2019年5月29日水曜日

湖畔の漂着物/五十嵐彪太

 涼しい顔をして湖を眺める人がいた。団扇を動かしてはいるものの、煽いでいるとは言い難い。ゆらゆらとたいした仕事をさせてもらえない団扇は、退屈そうに見える。
 じっと見ていたのに気がついたのか、視線が合ってしまった。不躾を詫びる前に、彼女から話しかけてきた。
「この湖は初めてですか?」
「ええ、とてもよい風景ですね。お近くにお住まいですか?」
 彼女はそれに直接は答えなかったが、ゆるく着た浴衣姿は電車やバスに乗ってきた風情には見えなかった。

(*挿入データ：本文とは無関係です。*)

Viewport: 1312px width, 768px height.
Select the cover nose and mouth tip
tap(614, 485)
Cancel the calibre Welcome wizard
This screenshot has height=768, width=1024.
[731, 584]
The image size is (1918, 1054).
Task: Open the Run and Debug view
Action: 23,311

「毎日、何かが流れ着くのです。私は、それを拾わなくてはいけません」
「何か?」
「長靴の時もあるし、釣り竿の時もあります。コンピューターも拾いましたし……亡骸を拾わなくてはならないこともありました」
『亡骸』と言う時、団扇を扇ぐ強さが変わった。
「いつ流れ着くかわからないので、こうして一日湖畔を眺めていなければいけません」
 すると、湖の波がじわじわと大きくなってきた。
「あ、もうすぐです」
 浴衣とは思えない機敏さで水際に駆け寄る。
「今日は、ロボットの腕ね。昨日は脚でした。大きいので、手伝ってくださる?」
『ロボットの腕』はどう見ても5mはある。昨日の脚はどうやって運んだのだろう。